DATA SECTION —
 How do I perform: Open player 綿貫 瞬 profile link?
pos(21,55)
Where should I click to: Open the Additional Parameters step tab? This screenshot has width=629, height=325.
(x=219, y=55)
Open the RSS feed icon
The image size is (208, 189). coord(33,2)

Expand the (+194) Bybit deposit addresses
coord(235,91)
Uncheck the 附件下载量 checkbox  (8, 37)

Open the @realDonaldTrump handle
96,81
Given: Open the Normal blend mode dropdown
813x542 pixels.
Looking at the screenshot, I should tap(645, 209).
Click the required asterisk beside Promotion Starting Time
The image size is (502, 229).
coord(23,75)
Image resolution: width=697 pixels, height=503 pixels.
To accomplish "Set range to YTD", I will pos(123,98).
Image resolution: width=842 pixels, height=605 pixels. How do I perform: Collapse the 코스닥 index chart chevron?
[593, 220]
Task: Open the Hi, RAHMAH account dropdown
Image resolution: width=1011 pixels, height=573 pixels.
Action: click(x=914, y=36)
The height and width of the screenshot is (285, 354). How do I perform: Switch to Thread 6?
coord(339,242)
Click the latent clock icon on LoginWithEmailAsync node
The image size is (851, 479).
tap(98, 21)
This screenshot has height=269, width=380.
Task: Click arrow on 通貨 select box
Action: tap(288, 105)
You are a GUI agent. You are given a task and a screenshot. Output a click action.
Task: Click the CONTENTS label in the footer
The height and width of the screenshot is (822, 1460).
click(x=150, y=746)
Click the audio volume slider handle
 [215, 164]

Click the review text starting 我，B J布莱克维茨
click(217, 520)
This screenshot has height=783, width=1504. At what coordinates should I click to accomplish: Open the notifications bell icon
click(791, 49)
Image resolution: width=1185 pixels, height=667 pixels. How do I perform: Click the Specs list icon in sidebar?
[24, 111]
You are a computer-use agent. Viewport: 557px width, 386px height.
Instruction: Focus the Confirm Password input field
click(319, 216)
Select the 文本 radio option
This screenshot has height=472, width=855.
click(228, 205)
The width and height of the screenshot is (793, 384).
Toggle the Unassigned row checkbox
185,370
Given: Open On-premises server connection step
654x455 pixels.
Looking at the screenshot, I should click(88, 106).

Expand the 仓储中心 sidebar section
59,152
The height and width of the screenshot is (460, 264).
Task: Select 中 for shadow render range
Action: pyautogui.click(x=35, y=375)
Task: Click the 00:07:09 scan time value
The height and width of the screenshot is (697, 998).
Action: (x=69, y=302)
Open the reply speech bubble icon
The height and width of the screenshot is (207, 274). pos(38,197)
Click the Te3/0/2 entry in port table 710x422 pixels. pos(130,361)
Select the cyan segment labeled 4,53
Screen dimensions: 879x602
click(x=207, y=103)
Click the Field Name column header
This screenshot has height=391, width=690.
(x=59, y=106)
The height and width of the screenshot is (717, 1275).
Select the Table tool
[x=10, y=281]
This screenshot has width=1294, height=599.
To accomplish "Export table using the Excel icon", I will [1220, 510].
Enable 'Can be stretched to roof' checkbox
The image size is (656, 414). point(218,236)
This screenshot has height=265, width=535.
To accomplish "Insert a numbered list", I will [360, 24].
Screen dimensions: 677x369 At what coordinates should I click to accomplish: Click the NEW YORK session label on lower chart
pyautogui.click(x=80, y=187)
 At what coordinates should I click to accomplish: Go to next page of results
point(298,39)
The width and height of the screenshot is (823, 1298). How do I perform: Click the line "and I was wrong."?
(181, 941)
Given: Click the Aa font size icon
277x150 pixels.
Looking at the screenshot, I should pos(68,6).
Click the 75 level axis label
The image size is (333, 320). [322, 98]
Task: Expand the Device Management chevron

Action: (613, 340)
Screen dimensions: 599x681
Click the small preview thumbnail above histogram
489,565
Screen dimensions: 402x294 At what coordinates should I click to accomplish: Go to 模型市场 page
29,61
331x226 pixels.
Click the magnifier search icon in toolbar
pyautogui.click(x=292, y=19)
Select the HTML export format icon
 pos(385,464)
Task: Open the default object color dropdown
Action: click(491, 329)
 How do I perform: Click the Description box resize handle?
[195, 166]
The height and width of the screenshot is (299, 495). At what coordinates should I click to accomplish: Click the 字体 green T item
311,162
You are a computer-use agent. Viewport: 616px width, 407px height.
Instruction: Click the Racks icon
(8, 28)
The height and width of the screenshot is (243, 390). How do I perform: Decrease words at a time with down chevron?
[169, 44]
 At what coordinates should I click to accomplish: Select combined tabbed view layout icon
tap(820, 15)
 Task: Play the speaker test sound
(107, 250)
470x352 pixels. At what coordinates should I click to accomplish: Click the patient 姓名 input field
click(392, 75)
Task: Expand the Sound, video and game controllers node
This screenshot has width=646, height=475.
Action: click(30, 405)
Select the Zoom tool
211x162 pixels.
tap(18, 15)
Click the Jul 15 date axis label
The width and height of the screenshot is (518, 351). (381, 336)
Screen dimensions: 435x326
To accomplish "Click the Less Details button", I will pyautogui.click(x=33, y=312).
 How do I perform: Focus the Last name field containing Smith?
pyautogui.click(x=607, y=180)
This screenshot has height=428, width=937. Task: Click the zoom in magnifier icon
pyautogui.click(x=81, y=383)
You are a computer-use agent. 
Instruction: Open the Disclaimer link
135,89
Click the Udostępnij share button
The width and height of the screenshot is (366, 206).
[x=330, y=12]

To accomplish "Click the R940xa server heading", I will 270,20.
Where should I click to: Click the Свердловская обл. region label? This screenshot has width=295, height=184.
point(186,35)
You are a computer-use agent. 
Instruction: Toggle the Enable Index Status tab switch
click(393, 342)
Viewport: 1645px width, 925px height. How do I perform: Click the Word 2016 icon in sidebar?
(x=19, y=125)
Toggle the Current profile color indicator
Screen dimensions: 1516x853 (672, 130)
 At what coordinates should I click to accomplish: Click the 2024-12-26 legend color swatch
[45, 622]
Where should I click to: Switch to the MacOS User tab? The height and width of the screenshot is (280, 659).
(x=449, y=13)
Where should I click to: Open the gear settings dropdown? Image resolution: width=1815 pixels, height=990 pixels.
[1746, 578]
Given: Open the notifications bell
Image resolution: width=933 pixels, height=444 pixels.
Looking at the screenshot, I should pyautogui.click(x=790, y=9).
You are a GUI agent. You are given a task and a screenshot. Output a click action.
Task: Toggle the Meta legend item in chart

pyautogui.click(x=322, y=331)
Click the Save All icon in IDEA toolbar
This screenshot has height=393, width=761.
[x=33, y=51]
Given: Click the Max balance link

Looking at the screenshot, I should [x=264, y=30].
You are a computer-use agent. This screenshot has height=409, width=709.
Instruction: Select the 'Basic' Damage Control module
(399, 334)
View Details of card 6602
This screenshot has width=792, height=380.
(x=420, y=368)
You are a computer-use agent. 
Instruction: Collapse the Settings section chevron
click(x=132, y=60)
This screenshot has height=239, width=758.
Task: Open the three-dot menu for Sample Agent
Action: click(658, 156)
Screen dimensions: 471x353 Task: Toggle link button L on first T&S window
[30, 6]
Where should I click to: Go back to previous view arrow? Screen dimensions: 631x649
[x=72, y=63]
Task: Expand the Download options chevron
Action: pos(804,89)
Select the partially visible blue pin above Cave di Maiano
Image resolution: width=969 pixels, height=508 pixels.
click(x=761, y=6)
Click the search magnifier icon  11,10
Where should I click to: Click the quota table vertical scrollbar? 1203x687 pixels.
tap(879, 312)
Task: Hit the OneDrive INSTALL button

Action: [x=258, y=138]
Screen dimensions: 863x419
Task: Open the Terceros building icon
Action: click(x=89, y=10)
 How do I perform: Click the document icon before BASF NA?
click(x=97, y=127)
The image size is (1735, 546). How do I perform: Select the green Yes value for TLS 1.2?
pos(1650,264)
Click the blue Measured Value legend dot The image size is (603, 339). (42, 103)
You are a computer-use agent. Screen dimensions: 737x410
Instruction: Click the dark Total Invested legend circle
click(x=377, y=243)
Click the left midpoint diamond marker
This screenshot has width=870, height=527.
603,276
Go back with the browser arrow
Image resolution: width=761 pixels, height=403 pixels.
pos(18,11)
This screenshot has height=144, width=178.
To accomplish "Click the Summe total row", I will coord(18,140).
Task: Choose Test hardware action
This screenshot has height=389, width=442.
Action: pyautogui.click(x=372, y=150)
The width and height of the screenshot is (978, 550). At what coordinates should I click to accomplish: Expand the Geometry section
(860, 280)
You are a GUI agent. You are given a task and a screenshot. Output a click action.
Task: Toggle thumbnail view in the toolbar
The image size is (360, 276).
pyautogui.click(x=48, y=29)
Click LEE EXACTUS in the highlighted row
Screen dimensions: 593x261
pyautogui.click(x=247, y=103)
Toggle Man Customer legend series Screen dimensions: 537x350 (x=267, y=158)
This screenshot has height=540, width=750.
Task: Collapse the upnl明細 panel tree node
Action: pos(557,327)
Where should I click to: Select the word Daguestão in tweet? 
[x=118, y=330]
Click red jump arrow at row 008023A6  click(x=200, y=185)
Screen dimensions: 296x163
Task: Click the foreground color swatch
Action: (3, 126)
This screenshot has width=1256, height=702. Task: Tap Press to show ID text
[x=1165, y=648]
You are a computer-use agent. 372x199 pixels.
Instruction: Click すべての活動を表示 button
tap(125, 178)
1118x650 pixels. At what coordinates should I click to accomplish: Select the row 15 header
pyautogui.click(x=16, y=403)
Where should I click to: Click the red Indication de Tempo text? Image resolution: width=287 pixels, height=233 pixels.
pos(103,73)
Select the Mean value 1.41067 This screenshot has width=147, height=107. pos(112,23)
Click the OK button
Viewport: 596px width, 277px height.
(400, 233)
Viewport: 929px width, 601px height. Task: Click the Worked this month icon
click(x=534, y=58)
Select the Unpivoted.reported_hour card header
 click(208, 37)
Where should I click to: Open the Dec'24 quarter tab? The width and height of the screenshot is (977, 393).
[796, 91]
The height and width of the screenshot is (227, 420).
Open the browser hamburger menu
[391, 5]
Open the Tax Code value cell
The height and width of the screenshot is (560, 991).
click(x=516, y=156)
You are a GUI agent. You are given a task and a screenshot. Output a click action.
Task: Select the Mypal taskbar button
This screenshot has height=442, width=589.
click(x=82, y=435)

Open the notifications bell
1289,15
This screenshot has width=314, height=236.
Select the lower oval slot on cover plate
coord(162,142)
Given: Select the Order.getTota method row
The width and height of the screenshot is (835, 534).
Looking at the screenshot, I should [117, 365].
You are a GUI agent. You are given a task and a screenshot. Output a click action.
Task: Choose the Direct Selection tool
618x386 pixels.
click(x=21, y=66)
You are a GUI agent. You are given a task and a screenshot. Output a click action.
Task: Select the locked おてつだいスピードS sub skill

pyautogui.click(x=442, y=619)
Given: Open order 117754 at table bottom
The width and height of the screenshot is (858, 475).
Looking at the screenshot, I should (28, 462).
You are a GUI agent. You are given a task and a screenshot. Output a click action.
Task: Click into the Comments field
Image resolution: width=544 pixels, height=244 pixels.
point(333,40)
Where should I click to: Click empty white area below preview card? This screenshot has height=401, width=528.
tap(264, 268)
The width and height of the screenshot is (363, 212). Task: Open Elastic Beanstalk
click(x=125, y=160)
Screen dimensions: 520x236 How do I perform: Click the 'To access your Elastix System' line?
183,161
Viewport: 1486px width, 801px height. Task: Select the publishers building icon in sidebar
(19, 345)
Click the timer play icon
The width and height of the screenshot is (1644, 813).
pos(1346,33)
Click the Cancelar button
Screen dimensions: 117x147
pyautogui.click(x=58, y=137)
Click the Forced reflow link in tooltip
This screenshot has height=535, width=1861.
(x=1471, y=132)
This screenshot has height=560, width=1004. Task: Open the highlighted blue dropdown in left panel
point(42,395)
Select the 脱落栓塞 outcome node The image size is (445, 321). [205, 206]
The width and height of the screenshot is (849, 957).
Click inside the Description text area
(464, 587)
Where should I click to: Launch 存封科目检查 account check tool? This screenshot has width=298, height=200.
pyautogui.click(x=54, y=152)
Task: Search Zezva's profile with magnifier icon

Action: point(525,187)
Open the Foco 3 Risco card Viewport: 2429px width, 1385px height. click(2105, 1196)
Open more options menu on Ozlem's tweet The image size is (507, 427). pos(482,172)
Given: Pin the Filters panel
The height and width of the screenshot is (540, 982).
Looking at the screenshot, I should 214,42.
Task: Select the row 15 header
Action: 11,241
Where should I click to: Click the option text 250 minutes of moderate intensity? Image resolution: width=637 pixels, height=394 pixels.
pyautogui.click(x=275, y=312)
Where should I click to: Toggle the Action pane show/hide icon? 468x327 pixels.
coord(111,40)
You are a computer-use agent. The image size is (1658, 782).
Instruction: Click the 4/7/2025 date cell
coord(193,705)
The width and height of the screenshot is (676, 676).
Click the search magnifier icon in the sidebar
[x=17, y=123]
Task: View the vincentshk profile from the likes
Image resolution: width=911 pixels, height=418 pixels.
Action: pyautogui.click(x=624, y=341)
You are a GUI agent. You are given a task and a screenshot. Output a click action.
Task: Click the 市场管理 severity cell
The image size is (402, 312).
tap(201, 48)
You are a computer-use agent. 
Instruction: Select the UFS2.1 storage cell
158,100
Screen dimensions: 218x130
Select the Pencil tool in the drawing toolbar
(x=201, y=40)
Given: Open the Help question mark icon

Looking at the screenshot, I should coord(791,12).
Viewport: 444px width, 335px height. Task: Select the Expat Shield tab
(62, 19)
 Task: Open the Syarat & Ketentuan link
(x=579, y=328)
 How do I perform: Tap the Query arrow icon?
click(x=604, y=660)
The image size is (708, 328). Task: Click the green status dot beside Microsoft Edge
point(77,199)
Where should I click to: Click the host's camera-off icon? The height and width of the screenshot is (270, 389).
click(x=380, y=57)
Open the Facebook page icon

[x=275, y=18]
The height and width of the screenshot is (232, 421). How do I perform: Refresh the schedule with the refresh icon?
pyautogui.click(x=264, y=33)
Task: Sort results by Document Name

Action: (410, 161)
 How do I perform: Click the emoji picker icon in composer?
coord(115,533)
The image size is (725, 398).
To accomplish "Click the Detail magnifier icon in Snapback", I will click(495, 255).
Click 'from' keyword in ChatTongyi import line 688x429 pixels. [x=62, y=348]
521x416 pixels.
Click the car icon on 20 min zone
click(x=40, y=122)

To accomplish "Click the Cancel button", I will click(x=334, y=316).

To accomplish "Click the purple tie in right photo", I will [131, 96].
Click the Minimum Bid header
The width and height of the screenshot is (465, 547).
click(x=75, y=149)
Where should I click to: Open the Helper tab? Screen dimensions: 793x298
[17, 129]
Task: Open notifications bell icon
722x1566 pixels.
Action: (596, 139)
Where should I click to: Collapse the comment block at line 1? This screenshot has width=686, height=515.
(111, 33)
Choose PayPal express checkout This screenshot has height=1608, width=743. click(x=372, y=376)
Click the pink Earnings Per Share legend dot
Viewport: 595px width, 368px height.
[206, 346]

WHAT THE TASK ASKS — An exact copy of the data is needed, running from its first line through the line that holds "Given: Open the Normal blend mode dropdown", and nothing beyond that.

EXPECTED ANSWER —
 How do I perform: Open player 綿貫 瞬 profile link?
pos(21,55)
Where should I click to: Open the Additional Parameters step tab? This screenshot has width=629, height=325.
(x=219, y=55)
Open the RSS feed icon
The image size is (208, 189). coord(33,2)

Expand the (+194) Bybit deposit addresses
coord(235,91)
Uncheck the 附件下载量 checkbox  (8, 37)

Open the @realDonaldTrump handle
96,81
Given: Open the Normal blend mode dropdown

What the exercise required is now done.